Recent experimental work has explored the possibility of residual structure in the unfolded state of HP36.²³ In that work, a set of fragments corresponding to the three α-helices were studied as well as a larger fragment containing the first two helices. None of the individual peptide fragments showed significant helical content as judged by circular dichroism (CD) spectroscopy. However, two of the helices in HP36 are quite small in fragments 1 (HP-1) and 2 (HP-2) and the CD spectra of short helices are not well understood.24., 25., 26. Thus it is not clear how best to interpret CD studies of the small helices that may be formed by these fragments, particularly when NMR studies hint at some tendency to form non-random structure. The experimentally measured ¹H-alpha chemical shift deviations from random coil (approximately 0.25 ppm upfield) observed for the HP36 fragments suggest either sparsely populated helical conformations or ring current effects in HP-1 and fragment 3 (HP-3). These potential ambiguities are due to the limitations of the experimental methods.

Simulations can help overcome these limitations and allow for the observation of structure at the level of individual molecules instead of the ensemble averages typically provided by experiments. Computational studies can also provide atomic level detail concerning specific interactions that may not be readily available from experimental studies of rapidly interconverting ensembles. This enhances the understanding of mechanistic details of protein folding and structure. However, conformational sampling remains a significant obstacle in molecular dynamics (MD) simulations. Generation of precise populations at equilibrium is difficult due to the protein folding time-scale being much longer than is typically accessible to simulation. Hence, the study of partially populated states through simulation is hampered by poor convergence.

Replica exchange molecular dynamics (REMD) is an enhanced sampling technique27., 28., 29. that can help overcome the limited time-scale issues, yet it remains a challenging task to obtain converged results, particularly for large systems. Many different studies have used REMD to study folding in smaller model peptide systems,30., 31., 32., 33., 34., 35. however studies of unfolded state structure have been more limited.30., 36.
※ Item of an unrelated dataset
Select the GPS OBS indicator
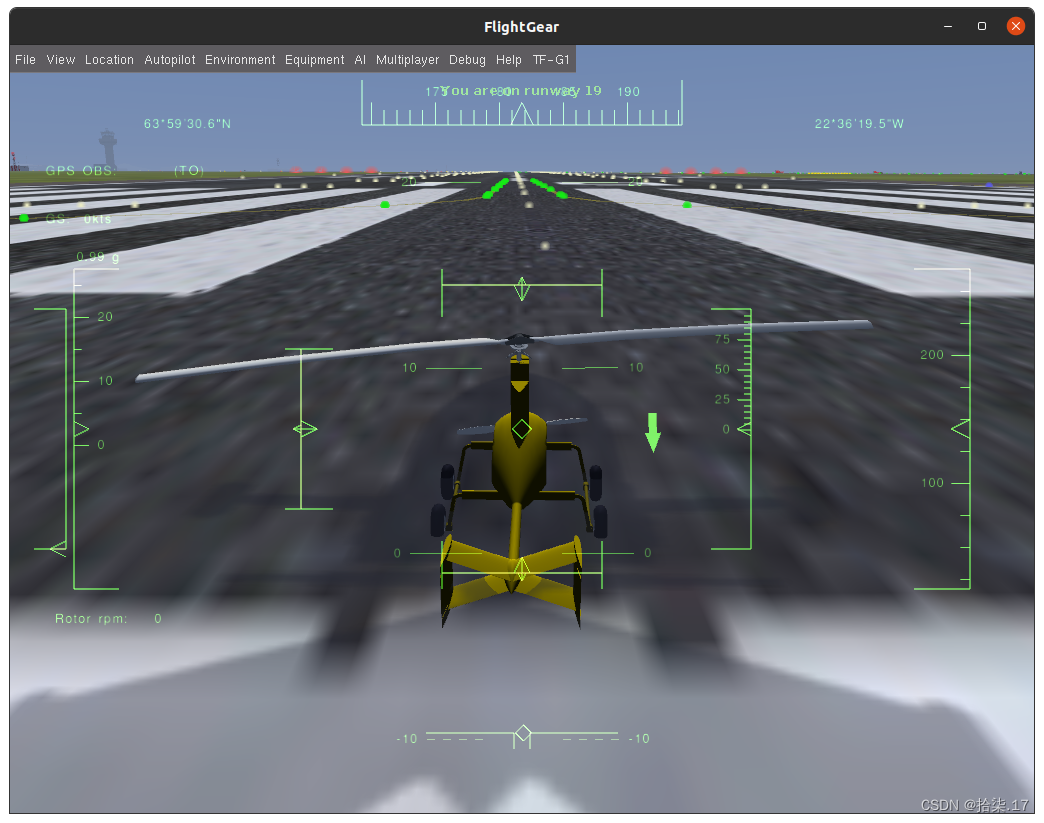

Here, we analyze the same set of short fragments of HP-36 that were studied experimentally in an attempt to clarify the extent of locally stabilized secondary structure. We conducted REMD simulations using both an implicit and explicit solvent model for each fragment. The results demonstrate that explicit solvent is the more accurate approach for studying these small peptides. We find that HP-1 possesses the most native-like structure of the three fragments, and the potential role that locally stabilized structure may play in the fast folding of HP36 is discussed.